Assigned task
Please retype, word for word, the line containing "The width and" and every line after it through the end of the records, leaving out all pictures.

*** Dataset extract

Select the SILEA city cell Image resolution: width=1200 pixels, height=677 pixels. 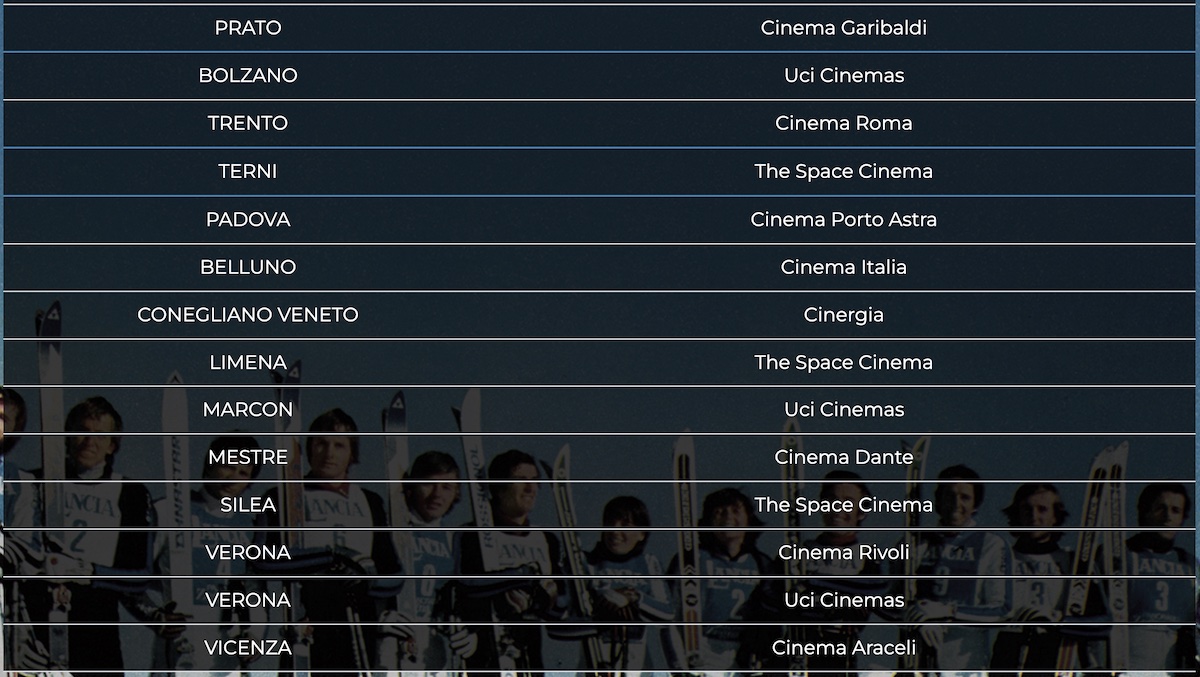(248, 505)

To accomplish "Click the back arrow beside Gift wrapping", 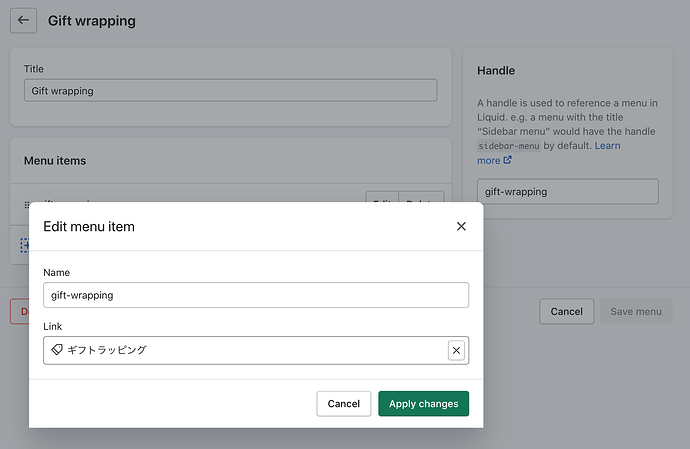I will point(24,20).
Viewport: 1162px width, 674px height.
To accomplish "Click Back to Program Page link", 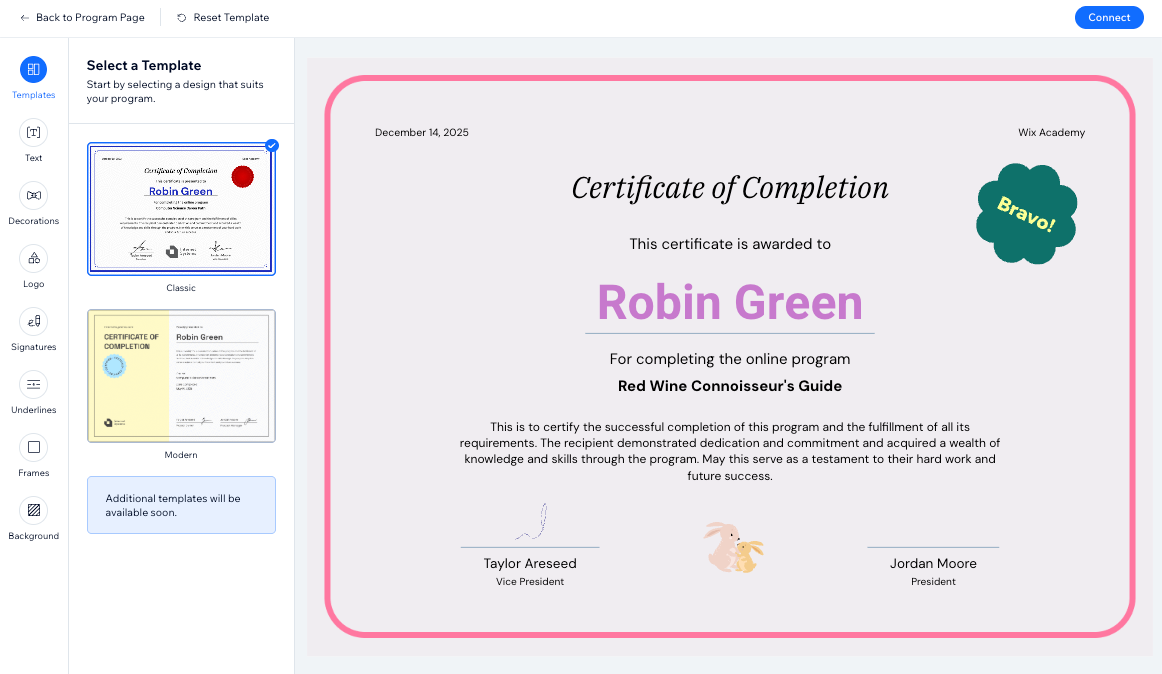I will 92,17.
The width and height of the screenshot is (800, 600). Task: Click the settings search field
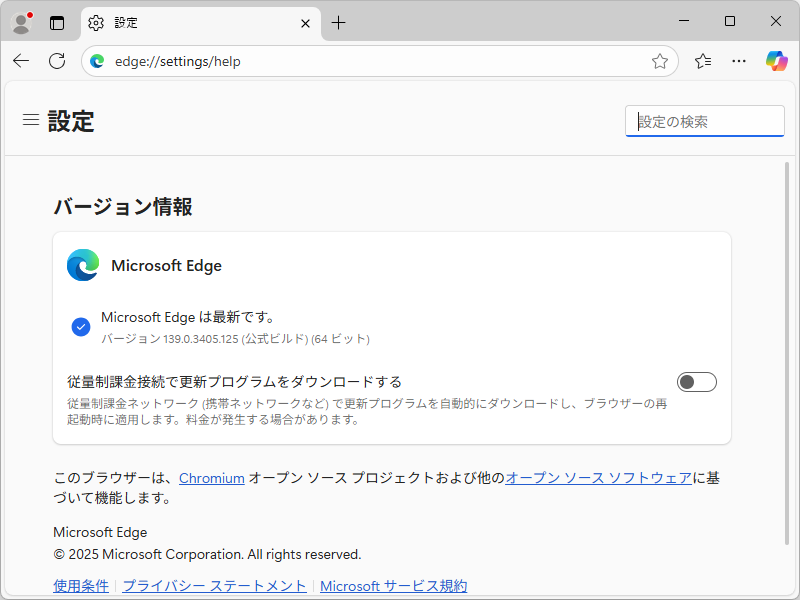[704, 121]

******

Solution to this problem
The width and height of the screenshot is (800, 600). Task: Click the settings search field
[704, 121]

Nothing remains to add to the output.